Start of Block

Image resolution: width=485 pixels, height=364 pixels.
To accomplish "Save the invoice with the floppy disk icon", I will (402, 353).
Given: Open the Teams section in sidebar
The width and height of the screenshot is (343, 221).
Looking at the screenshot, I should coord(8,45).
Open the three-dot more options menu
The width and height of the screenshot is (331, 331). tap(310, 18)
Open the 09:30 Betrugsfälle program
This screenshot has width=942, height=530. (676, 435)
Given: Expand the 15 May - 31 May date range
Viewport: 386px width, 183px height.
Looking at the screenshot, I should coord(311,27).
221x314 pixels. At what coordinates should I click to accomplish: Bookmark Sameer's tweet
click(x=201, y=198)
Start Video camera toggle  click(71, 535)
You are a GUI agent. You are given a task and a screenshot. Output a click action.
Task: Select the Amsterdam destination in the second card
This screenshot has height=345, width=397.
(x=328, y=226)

End of Block

| ASSIGNED TASK |
Look at the entries above. Then set all of them down again exactly.

| TASK SOLUTION |
Image resolution: width=485 pixels, height=364 pixels.
To accomplish "Save the invoice with the floppy disk icon", I will (402, 353).
Given: Open the Teams section in sidebar
The width and height of the screenshot is (343, 221).
Looking at the screenshot, I should coord(8,45).
Open the three-dot more options menu
The width and height of the screenshot is (331, 331). tap(310, 18)
Open the 09:30 Betrugsfälle program
This screenshot has width=942, height=530. (676, 435)
Given: Expand the 15 May - 31 May date range
Viewport: 386px width, 183px height.
Looking at the screenshot, I should coord(311,27).
221x314 pixels. At what coordinates should I click to accomplish: Bookmark Sameer's tweet
click(x=201, y=198)
Start Video camera toggle  click(71, 535)
You are a GUI agent. You are given a task and a screenshot. Output a click action.
Task: Select the Amsterdam destination in the second card
This screenshot has height=345, width=397.
(x=328, y=226)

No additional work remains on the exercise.